- DIRECTIONS FOR THIS TASK -
Where the line containing "Given: Click into the Password field" appears in the entries below, start there and print only that line and every line after it, exactly, through the end, excluding pictures.

==== SOURCE DATA ====

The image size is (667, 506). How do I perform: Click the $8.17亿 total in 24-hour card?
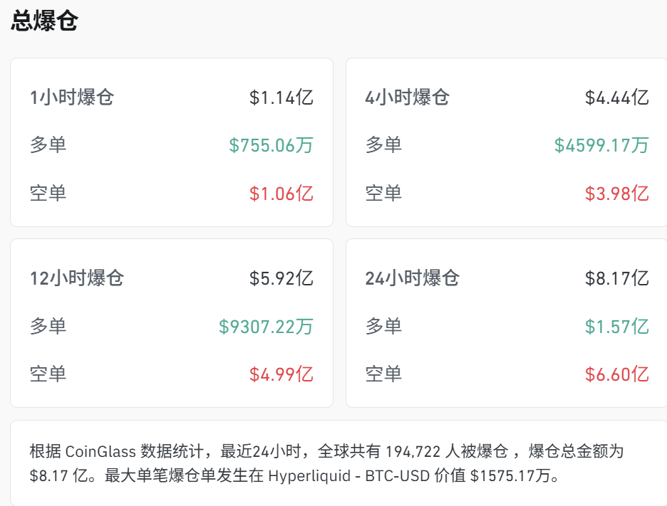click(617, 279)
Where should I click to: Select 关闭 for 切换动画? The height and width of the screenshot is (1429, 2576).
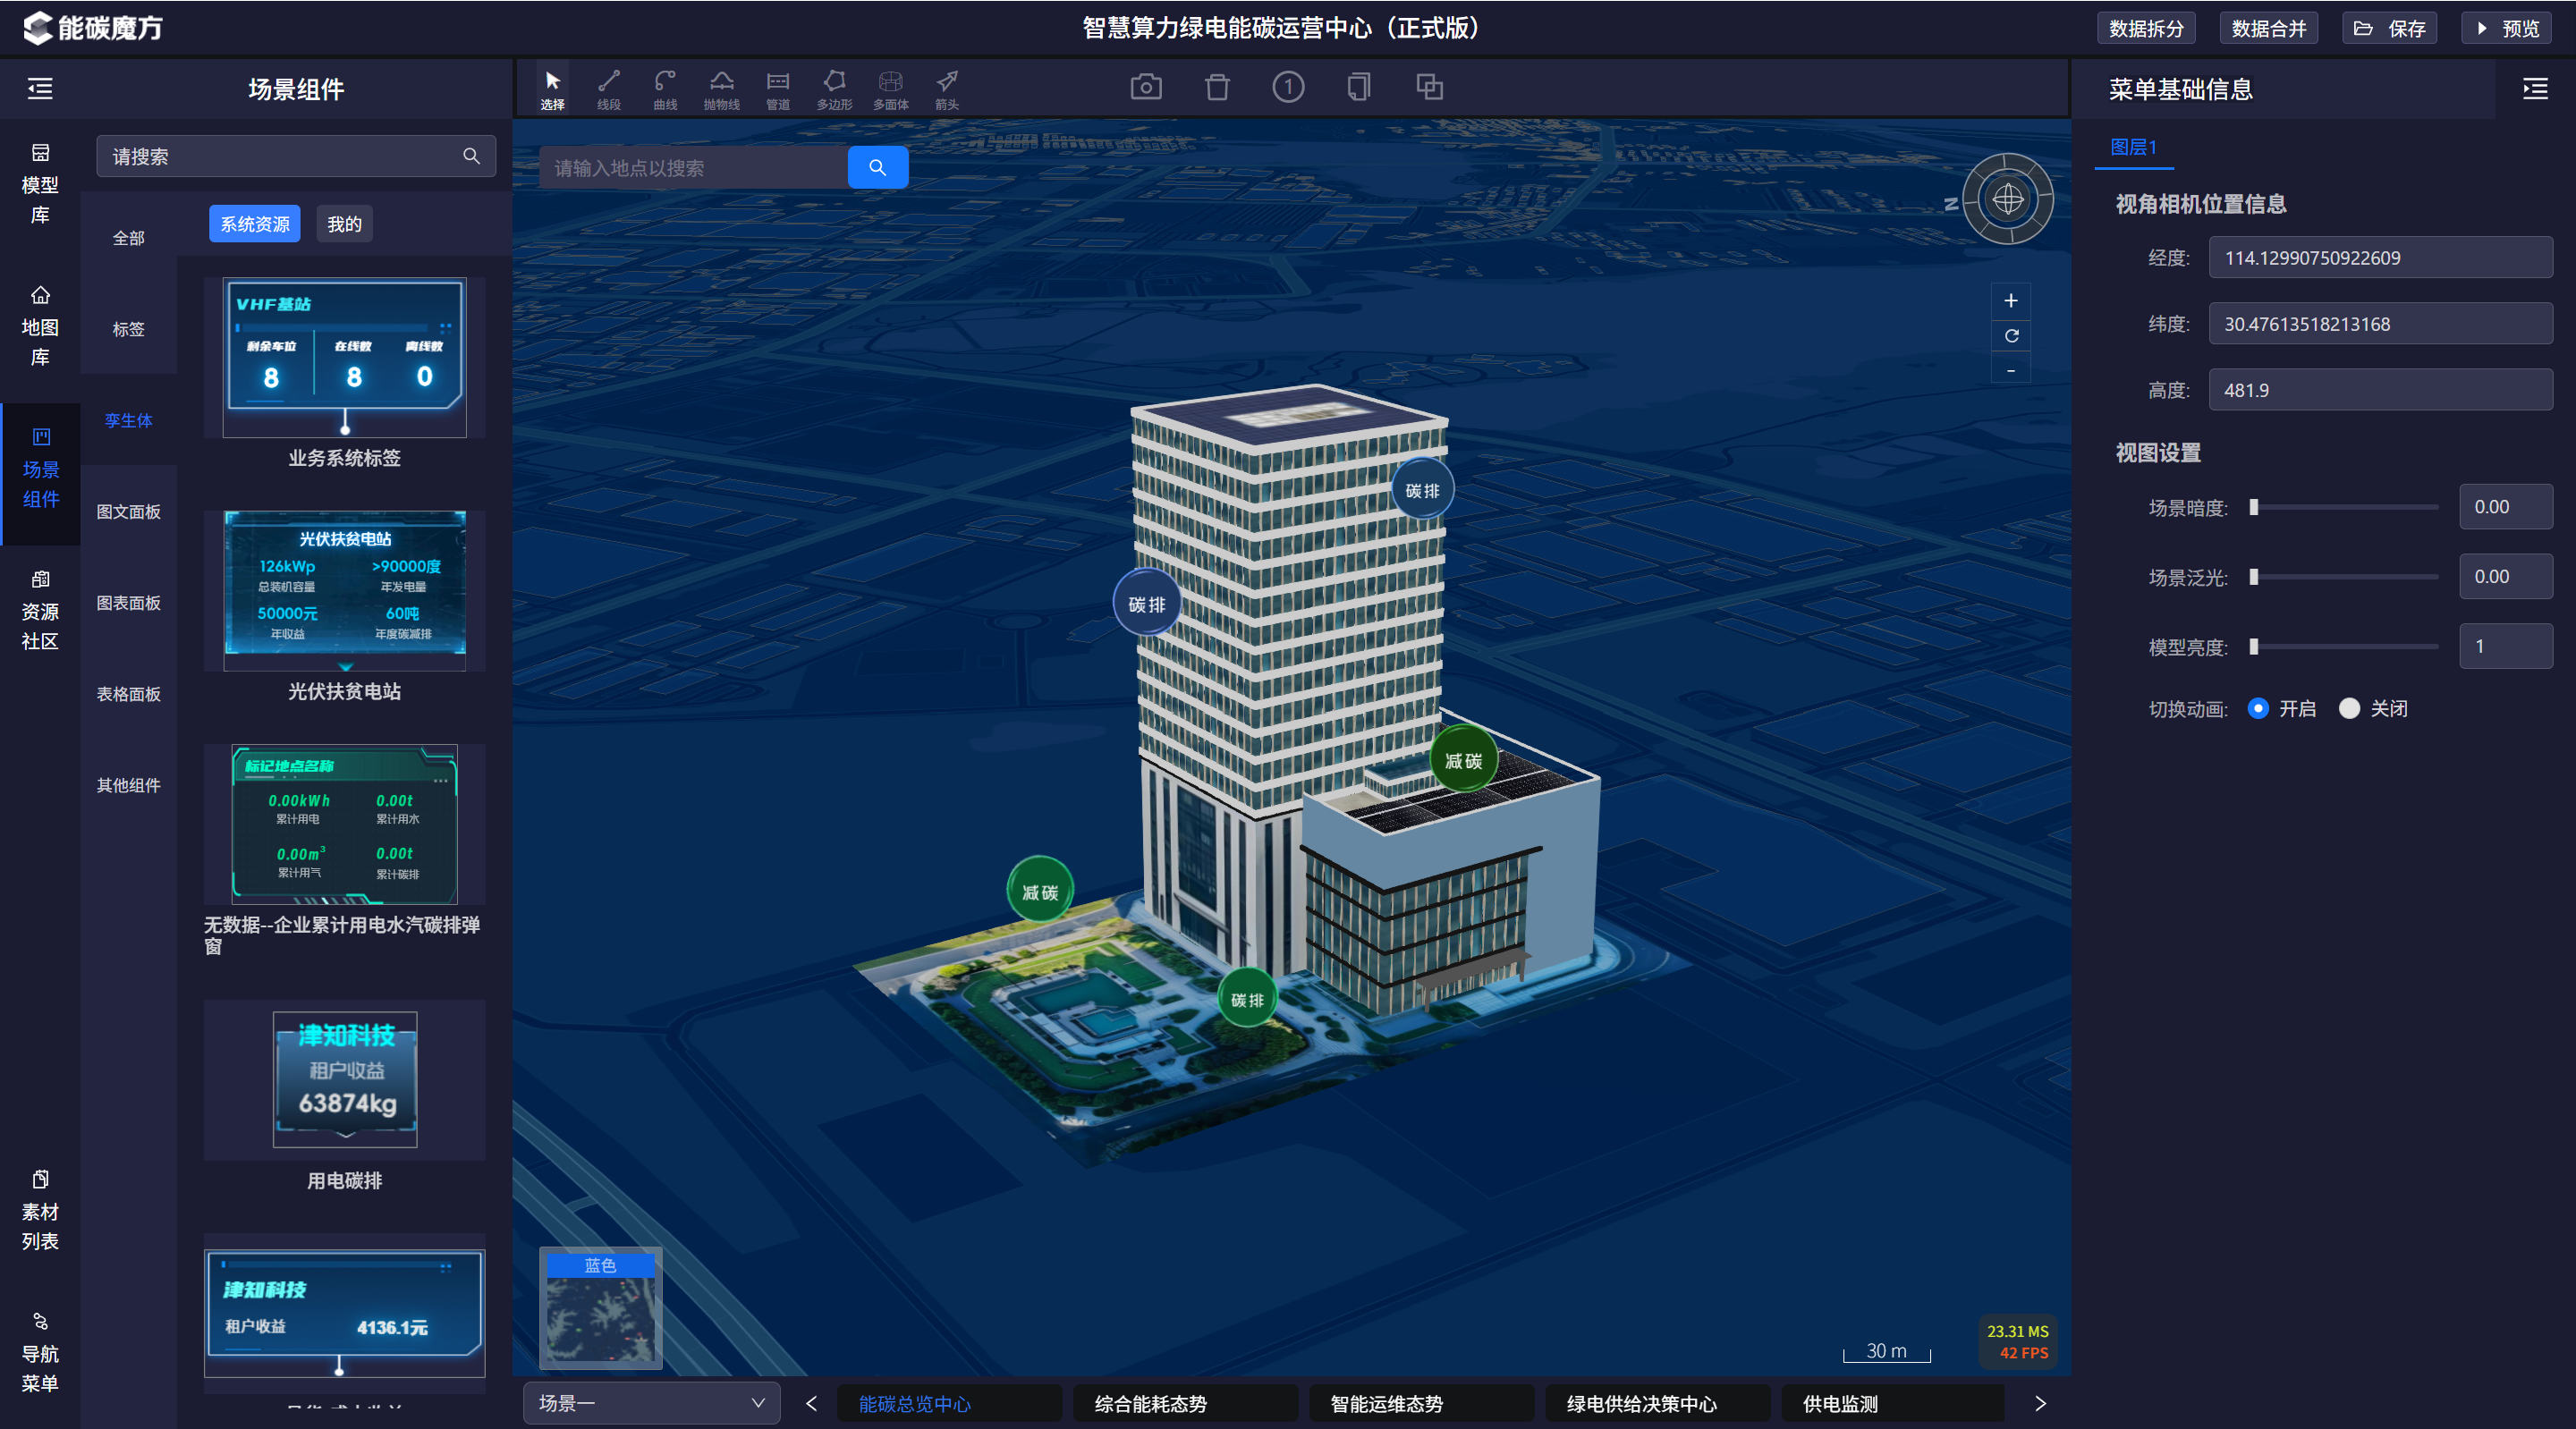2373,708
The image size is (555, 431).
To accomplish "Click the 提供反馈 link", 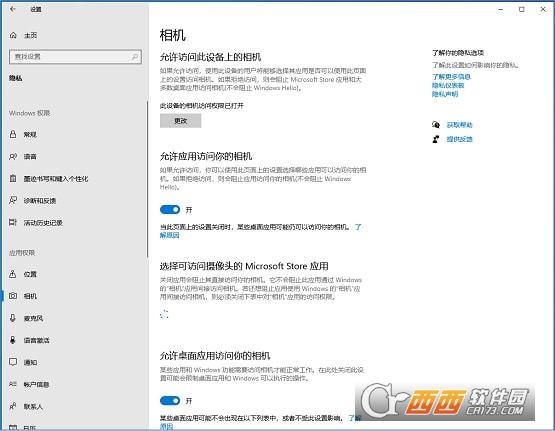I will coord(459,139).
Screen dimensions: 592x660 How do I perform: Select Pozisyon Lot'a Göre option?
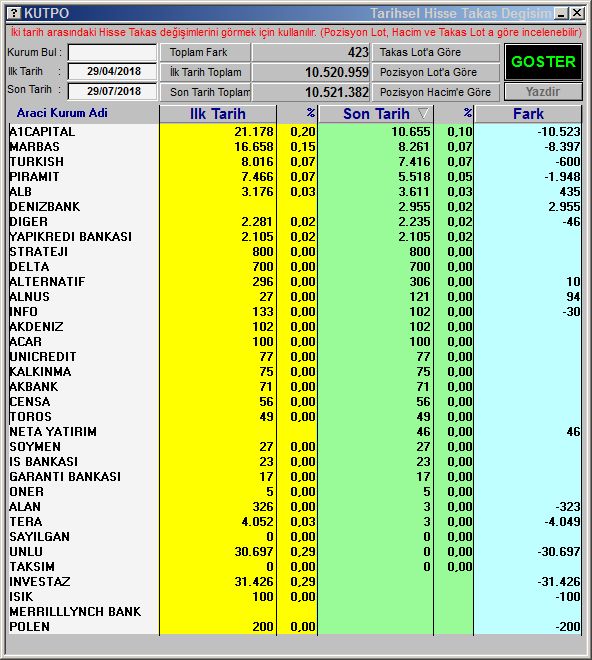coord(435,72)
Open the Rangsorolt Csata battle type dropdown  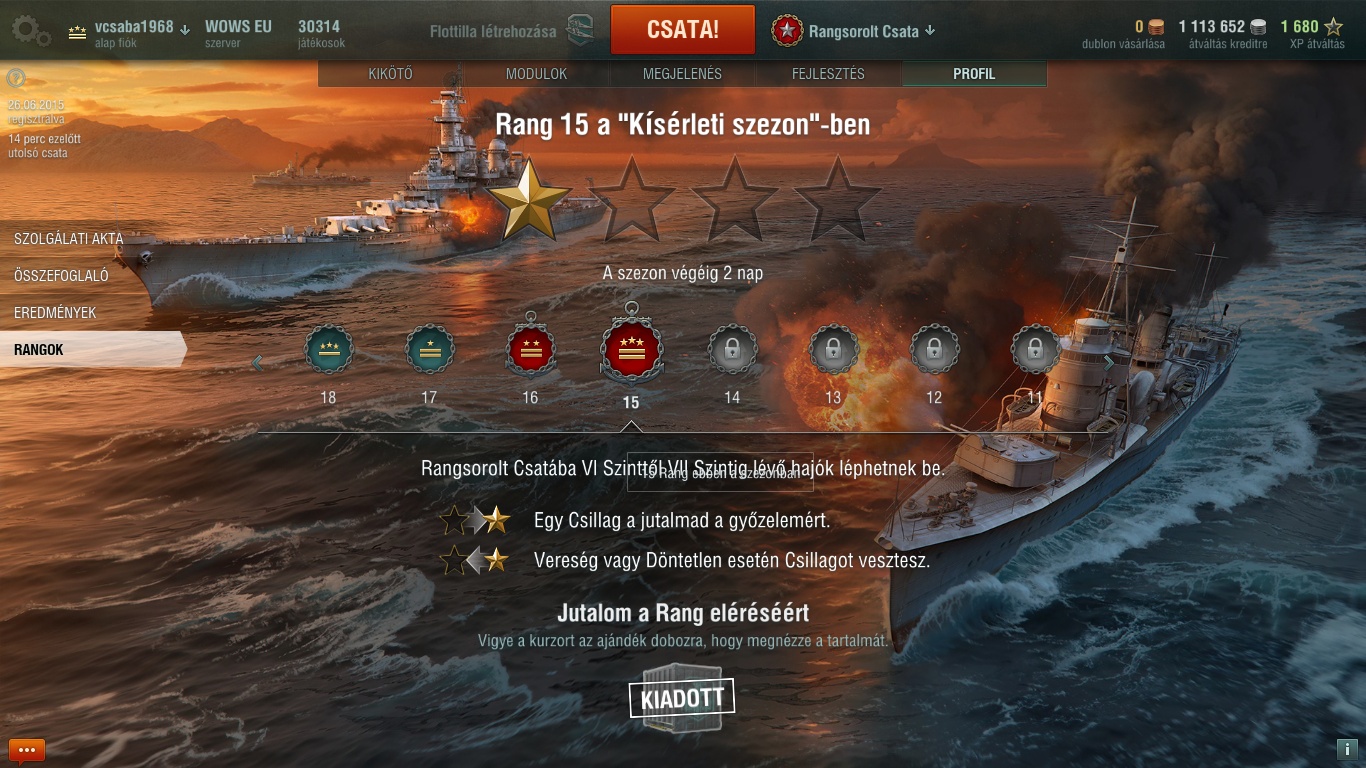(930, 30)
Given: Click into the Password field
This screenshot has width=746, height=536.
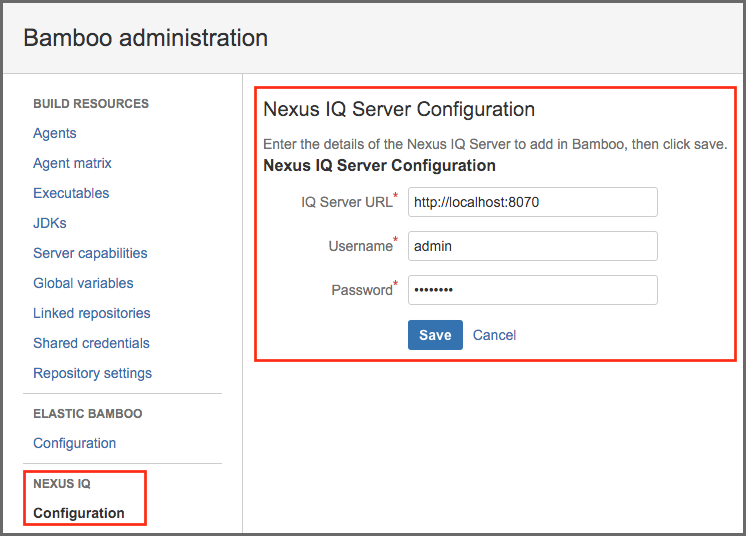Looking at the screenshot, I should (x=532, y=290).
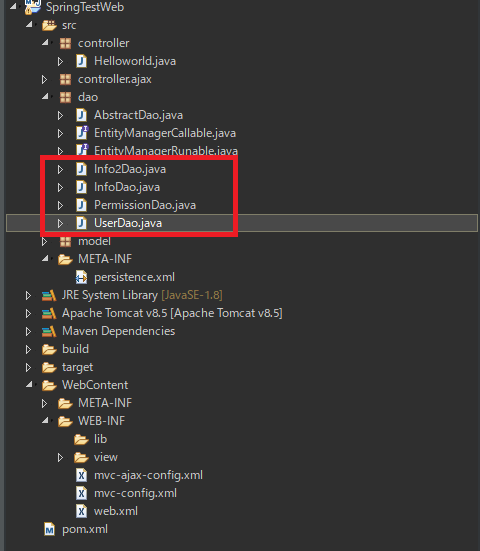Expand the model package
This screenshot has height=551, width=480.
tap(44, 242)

====

- EXERCISE OUTPUT -
Given: Click into the Password field
This screenshot has width=746, height=536.
Looking at the screenshot, I should (x=532, y=290).
Expand the model package
This screenshot has height=551, width=480.
tap(44, 242)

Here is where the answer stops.